In the fifties, New Haven was like every other small community in the country on Sundays. Everything was closed, except churches. And there was one more exception in New Haven. Cars would be lined up on the street behind ours at Scorchie Greenwell’s front door. Scorchie ran a booming business retailing bootleg whisky out of his home.
As you might guess, there were others in on the enterprise. For you see, even bootleggers have to have bottles for their stock. And that’s where I came in. Scorchie would pay a penny apiece for all the half pint bottles you could get for him. And Sundays were the best days to collect them because the alley behind Main Street was littered with the castaway bottles from a Saturday night of rollicking fun. And in the days before Daddy started giving us a weekly allowance, these bottles were my main source of income.
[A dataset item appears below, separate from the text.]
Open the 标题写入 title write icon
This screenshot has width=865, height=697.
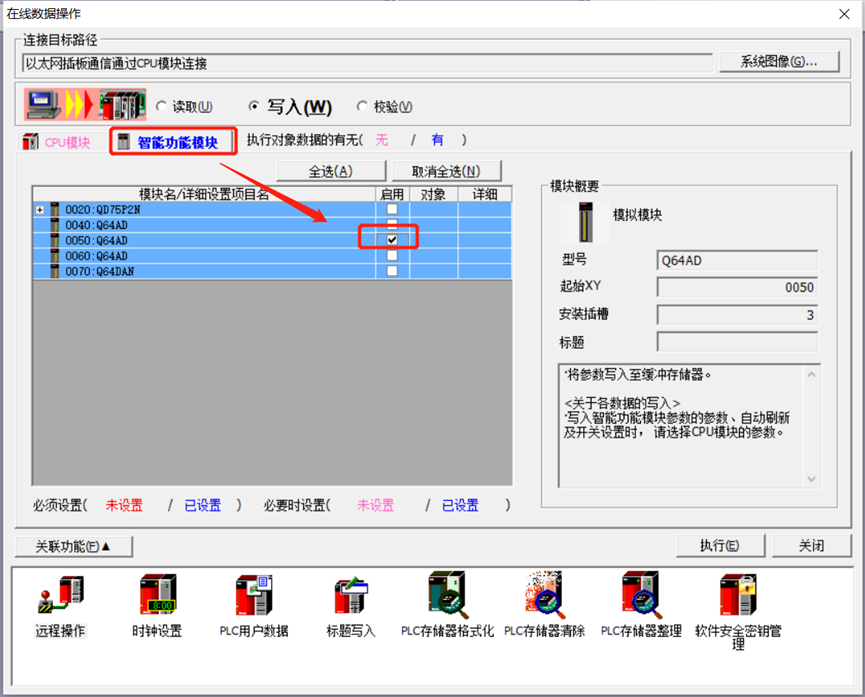(351, 598)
I don’t know where Scorchie got his stock for bootlegging but Daddy might have known. Daddy
and his half brother ran a blacksmith shop before he later got a job with the government. Horses had pretty much been replaced by cars by this time and business was slow. So Daddy made night calls occasionally when a local moonshiner’s still needed repair.
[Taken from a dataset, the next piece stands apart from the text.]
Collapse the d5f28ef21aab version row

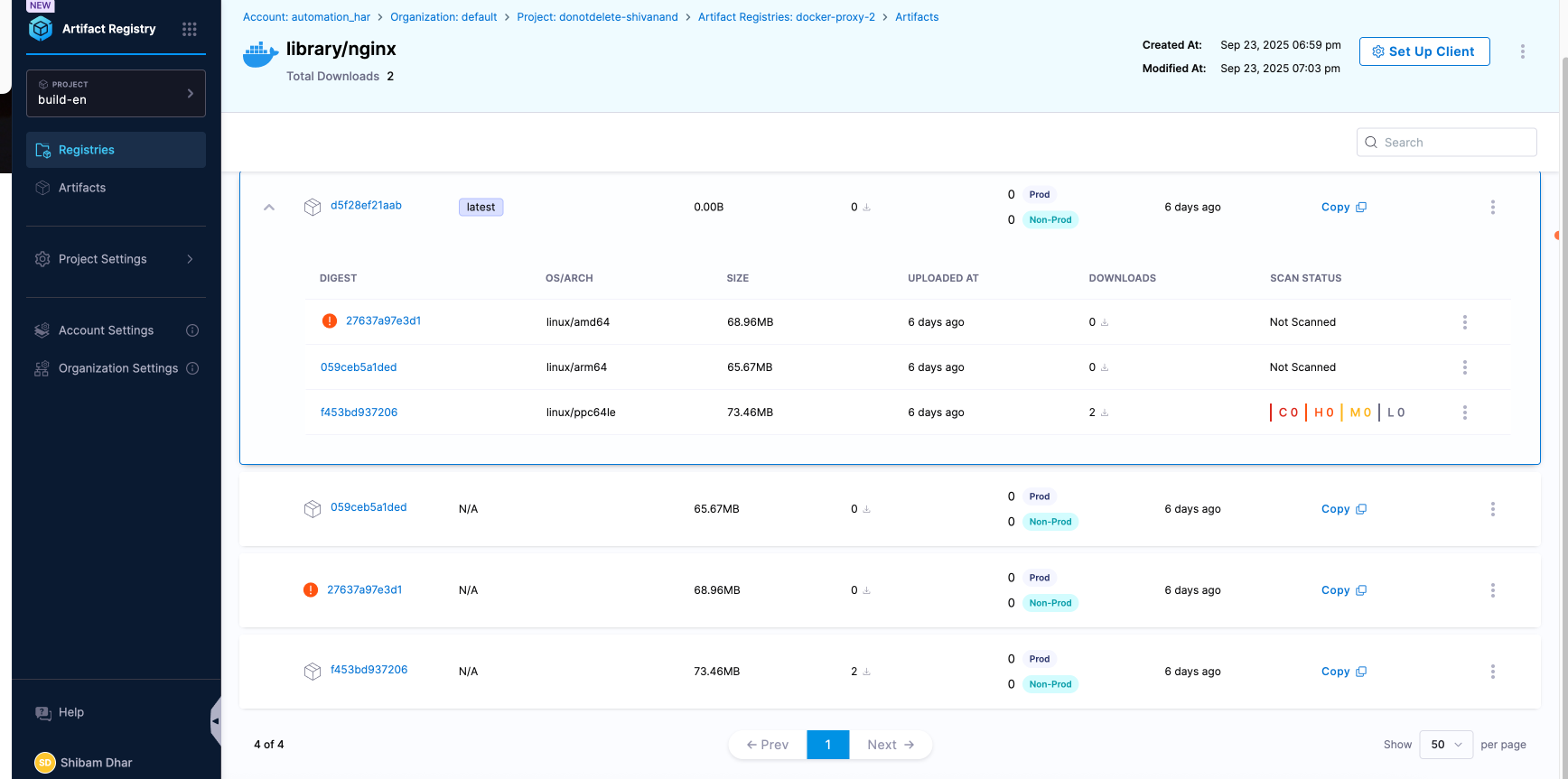coord(269,208)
Scorchie’s son was a constant source of jealousy to me. Lee was a squirt of a kid, always
wearing blue jean coverall pants just like his daddy, with horn rimmed glasses and black hair
slicked over, just like his daddy. What he lacked in size, Lee made up in arrogance. Lee owned
the only Red Ryder pump B-B gun in town. But the thing that really got under my skin is that Lee always had a coke in one hand and a Hershey bar in the other. Where did he get the money? Cokes cost 5 cents and so did candy bars! That was ten bottles right there. Lee never scrounged around for old whisky bottles.
But then, he had a Daddy who sold a lot of the stuff that came in them.